## Task to carry out
Your answer must match the entries below word for word.

## Data
_____

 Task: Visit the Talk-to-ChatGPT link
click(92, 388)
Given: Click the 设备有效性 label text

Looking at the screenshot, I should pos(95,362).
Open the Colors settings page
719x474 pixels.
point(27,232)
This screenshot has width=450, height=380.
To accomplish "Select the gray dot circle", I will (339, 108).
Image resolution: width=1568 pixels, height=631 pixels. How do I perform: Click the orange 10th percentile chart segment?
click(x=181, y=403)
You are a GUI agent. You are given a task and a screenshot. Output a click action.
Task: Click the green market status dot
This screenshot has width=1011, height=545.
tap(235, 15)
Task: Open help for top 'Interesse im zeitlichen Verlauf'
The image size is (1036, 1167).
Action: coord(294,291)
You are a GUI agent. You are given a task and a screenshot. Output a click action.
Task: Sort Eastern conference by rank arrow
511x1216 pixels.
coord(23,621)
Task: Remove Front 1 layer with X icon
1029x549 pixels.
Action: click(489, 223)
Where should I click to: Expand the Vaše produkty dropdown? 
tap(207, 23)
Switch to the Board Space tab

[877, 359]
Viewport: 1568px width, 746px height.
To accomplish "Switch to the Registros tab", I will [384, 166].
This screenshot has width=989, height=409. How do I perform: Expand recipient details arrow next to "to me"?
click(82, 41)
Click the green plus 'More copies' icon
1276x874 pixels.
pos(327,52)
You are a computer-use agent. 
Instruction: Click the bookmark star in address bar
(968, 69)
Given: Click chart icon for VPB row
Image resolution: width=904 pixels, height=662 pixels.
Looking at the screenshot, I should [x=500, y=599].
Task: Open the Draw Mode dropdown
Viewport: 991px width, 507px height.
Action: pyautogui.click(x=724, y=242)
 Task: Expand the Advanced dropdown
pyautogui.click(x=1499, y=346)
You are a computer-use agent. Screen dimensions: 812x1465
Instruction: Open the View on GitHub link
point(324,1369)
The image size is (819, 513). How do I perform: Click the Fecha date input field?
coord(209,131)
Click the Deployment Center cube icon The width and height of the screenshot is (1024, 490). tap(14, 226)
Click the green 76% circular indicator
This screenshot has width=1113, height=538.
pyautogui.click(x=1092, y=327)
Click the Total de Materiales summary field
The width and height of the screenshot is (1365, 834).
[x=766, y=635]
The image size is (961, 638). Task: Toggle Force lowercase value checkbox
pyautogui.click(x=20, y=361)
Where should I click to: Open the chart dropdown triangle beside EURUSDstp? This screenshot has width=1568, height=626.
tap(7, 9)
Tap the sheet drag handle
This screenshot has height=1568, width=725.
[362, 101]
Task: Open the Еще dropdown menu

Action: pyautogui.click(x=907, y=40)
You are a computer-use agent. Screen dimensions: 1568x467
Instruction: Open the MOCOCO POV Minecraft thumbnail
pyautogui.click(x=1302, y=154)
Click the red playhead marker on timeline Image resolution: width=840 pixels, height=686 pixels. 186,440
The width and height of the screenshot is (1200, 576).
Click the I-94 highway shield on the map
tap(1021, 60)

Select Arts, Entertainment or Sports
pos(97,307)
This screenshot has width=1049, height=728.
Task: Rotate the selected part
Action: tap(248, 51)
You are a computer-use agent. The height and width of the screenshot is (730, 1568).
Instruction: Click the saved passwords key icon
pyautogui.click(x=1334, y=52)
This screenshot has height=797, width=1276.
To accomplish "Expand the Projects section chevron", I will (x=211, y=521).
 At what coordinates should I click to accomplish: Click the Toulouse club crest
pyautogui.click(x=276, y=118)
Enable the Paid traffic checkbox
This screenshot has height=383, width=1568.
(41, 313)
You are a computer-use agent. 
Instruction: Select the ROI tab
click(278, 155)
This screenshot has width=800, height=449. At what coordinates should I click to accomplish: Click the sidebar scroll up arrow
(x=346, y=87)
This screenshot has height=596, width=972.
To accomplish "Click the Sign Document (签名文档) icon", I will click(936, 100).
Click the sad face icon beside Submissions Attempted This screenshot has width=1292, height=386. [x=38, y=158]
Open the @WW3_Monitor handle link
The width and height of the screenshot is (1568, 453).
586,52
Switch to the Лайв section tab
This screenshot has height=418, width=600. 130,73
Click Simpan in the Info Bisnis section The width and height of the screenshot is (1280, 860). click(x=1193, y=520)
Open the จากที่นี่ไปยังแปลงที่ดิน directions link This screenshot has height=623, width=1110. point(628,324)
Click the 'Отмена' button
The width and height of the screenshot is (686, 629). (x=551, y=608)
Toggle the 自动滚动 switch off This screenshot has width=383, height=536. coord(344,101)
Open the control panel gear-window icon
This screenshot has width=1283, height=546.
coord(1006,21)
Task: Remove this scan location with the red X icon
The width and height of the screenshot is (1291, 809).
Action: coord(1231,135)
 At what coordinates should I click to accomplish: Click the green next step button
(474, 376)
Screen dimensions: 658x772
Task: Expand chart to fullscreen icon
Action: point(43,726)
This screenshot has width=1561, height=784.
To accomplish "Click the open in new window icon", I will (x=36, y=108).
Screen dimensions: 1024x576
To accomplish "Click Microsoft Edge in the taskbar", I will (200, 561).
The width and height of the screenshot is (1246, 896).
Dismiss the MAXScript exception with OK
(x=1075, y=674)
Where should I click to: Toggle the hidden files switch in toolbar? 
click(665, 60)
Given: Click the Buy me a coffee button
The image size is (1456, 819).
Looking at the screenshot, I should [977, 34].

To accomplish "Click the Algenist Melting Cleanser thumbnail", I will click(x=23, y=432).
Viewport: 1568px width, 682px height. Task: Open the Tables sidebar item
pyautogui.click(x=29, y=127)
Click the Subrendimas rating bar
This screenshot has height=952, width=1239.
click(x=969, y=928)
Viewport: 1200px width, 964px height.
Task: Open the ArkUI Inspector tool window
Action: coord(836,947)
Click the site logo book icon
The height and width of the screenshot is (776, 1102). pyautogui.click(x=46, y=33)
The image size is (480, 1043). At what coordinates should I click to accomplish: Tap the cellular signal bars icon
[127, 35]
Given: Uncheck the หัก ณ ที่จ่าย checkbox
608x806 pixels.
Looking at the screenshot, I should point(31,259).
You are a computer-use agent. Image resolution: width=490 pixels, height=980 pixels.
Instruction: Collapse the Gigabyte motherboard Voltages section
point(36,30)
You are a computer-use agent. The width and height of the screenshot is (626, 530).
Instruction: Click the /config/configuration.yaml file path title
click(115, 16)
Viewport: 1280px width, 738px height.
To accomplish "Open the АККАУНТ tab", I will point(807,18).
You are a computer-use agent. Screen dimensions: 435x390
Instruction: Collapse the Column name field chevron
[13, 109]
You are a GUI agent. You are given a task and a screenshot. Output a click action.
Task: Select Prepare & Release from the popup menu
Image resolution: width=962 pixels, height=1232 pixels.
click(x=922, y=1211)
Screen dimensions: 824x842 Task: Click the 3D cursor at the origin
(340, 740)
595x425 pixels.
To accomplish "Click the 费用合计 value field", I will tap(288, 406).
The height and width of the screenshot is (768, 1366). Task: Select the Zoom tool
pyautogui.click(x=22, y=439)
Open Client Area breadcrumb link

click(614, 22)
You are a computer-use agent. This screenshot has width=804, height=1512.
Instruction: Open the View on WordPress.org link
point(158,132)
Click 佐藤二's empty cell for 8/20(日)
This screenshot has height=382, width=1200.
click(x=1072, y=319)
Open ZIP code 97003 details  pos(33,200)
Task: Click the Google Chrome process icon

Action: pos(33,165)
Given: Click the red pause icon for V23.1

_____

## Reply to the exercise
 Task: Visit the Talk-to-ChatGPT link
click(92, 388)
Given: Click the 设备有效性 label text

Looking at the screenshot, I should pos(95,362).
Open the Colors settings page
719x474 pixels.
point(27,232)
This screenshot has width=450, height=380.
To accomplish "Select the gray dot circle", I will (339, 108).
Image resolution: width=1568 pixels, height=631 pixels. How do I perform: Click the orange 10th percentile chart segment?
click(x=181, y=403)
You are a GUI agent. You are given a task and a screenshot. Output a click action.
Task: Click the green market status dot
This screenshot has width=1011, height=545.
tap(235, 15)
Task: Open help for top 'Interesse im zeitlichen Verlauf'
The image size is (1036, 1167).
Action: coord(294,291)
You are a GUI agent. You are given a task and a screenshot. Output a click action.
Task: Sort Eastern conference by rank arrow
511x1216 pixels.
coord(23,621)
Task: Remove Front 1 layer with X icon
1029x549 pixels.
Action: click(489, 223)
Where should I click to: Expand the Vaše produkty dropdown? 
tap(207, 23)
Switch to the Board Space tab

[877, 359]
Viewport: 1568px width, 746px height.
To accomplish "Switch to the Registros tab", I will [384, 166].
This screenshot has width=989, height=409. How do I perform: Expand recipient details arrow next to "to me"?
click(82, 41)
Click the green plus 'More copies' icon
1276x874 pixels.
pos(327,52)
You are a computer-use agent. 
Instruction: Click the bookmark star in address bar
(968, 69)
Given: Click chart icon for VPB row
Image resolution: width=904 pixels, height=662 pixels.
Looking at the screenshot, I should [x=500, y=599].
Task: Open the Draw Mode dropdown
Viewport: 991px width, 507px height.
Action: pyautogui.click(x=724, y=242)
 Task: Expand the Advanced dropdown
pyautogui.click(x=1499, y=346)
You are a computer-use agent. Screen dimensions: 812x1465
Instruction: Open the View on GitHub link
point(324,1369)
The image size is (819, 513). How do I perform: Click the Fecha date input field?
coord(209,131)
Click the Deployment Center cube icon The width and height of the screenshot is (1024, 490). tap(14, 226)
Click the green 76% circular indicator
This screenshot has width=1113, height=538.
pyautogui.click(x=1092, y=327)
Click the Total de Materiales summary field
The width and height of the screenshot is (1365, 834).
[x=766, y=635]
The image size is (961, 638). Task: Toggle Force lowercase value checkbox
pyautogui.click(x=20, y=361)
Where should I click to: Open the chart dropdown triangle beside EURUSDstp? This screenshot has width=1568, height=626.
tap(7, 9)
Tap the sheet drag handle
This screenshot has height=1568, width=725.
[362, 101]
Task: Open the Еще dropdown menu

Action: pyautogui.click(x=907, y=40)
You are a computer-use agent. Screen dimensions: 1568x467
Instruction: Open the MOCOCO POV Minecraft thumbnail
pyautogui.click(x=1302, y=154)
Click the red playhead marker on timeline Image resolution: width=840 pixels, height=686 pixels. 186,440
The width and height of the screenshot is (1200, 576).
Click the I-94 highway shield on the map
tap(1021, 60)

Select Arts, Entertainment or Sports
pos(97,307)
This screenshot has width=1049, height=728.
Task: Rotate the selected part
Action: tap(248, 51)
You are a computer-use agent. The height and width of the screenshot is (730, 1568).
Instruction: Click the saved passwords key icon
pyautogui.click(x=1334, y=52)
This screenshot has height=797, width=1276.
To accomplish "Expand the Projects section chevron", I will (x=211, y=521).
 At what coordinates should I click to accomplish: Click the Toulouse club crest
pyautogui.click(x=276, y=118)
Enable the Paid traffic checkbox
This screenshot has height=383, width=1568.
(41, 313)
You are a computer-use agent. 
Instruction: Select the ROI tab
click(278, 155)
This screenshot has width=800, height=449. At what coordinates should I click to accomplish: Click the sidebar scroll up arrow
(x=346, y=87)
This screenshot has height=596, width=972.
To accomplish "Click the Sign Document (签名文档) icon", I will click(936, 100).
Click the sad face icon beside Submissions Attempted This screenshot has width=1292, height=386. [x=38, y=158]
Open the @WW3_Monitor handle link
The width and height of the screenshot is (1568, 453).
586,52
Switch to the Лайв section tab
This screenshot has height=418, width=600. 130,73
Click Simpan in the Info Bisnis section The width and height of the screenshot is (1280, 860). click(x=1193, y=520)
Open the จากที่นี่ไปยังแปลงที่ดิน directions link This screenshot has height=623, width=1110. point(628,324)
Click the 'Отмена' button
The width and height of the screenshot is (686, 629). (x=551, y=608)
Toggle the 自动滚动 switch off This screenshot has width=383, height=536. coord(344,101)
Open the control panel gear-window icon
This screenshot has width=1283, height=546.
coord(1006,21)
Task: Remove this scan location with the red X icon
The width and height of the screenshot is (1291, 809).
Action: coord(1231,135)
 At what coordinates should I click to accomplish: Click the green next step button
(474, 376)
Screen dimensions: 658x772
Task: Expand chart to fullscreen icon
Action: point(43,726)
This screenshot has width=1561, height=784.
To accomplish "Click the open in new window icon", I will (x=36, y=108).
Screen dimensions: 1024x576
To accomplish "Click Microsoft Edge in the taskbar", I will (200, 561).
The width and height of the screenshot is (1246, 896).
Dismiss the MAXScript exception with OK
(x=1075, y=674)
Where should I click to: Toggle the hidden files switch in toolbar? 
click(665, 60)
Given: Click the Buy me a coffee button
The image size is (1456, 819).
Looking at the screenshot, I should [977, 34].

To accomplish "Click the Algenist Melting Cleanser thumbnail", I will click(x=23, y=432).
Viewport: 1568px width, 682px height. Task: Open the Tables sidebar item
pyautogui.click(x=29, y=127)
Click the Subrendimas rating bar
This screenshot has height=952, width=1239.
click(x=969, y=928)
Viewport: 1200px width, 964px height.
Task: Open the ArkUI Inspector tool window
Action: coord(836,947)
Click the site logo book icon
The height and width of the screenshot is (776, 1102). pyautogui.click(x=46, y=33)
The image size is (480, 1043). At what coordinates should I click to accomplish: Tap the cellular signal bars icon
[127, 35]
Given: Uncheck the หัก ณ ที่จ่าย checkbox
608x806 pixels.
Looking at the screenshot, I should point(31,259).
You are a computer-use agent. Image resolution: width=490 pixels, height=980 pixels.
Instruction: Collapse the Gigabyte motherboard Voltages section
point(36,30)
You are a computer-use agent. The width and height of the screenshot is (626, 530).
Instruction: Click the /config/configuration.yaml file path title
click(115, 16)
Viewport: 1280px width, 738px height.
To accomplish "Open the АККАУНТ tab", I will point(807,18).
You are a computer-use agent. Screen dimensions: 435x390
Instruction: Collapse the Column name field chevron
[13, 109]
You are a GUI agent. You are given a task and a screenshot. Output a click action.
Task: Select Prepare & Release from the popup menu
Image resolution: width=962 pixels, height=1232 pixels.
click(x=922, y=1211)
Screen dimensions: 824x842 Task: Click the 3D cursor at the origin
(340, 740)
595x425 pixels.
To accomplish "Click the 费用合计 value field", I will tap(288, 406).
The height and width of the screenshot is (768, 1366). Task: Select the Zoom tool
pyautogui.click(x=22, y=439)
Open Client Area breadcrumb link

click(614, 22)
You are a computer-use agent. This screenshot has width=804, height=1512.
Instruction: Open the View on WordPress.org link
point(158,132)
Click 佐藤二's empty cell for 8/20(日)
This screenshot has height=382, width=1200.
click(x=1072, y=319)
Open ZIP code 97003 details  pos(33,200)
Task: Click the Google Chrome process icon

Action: pos(33,165)
Given: Click the red pause icon for V23.1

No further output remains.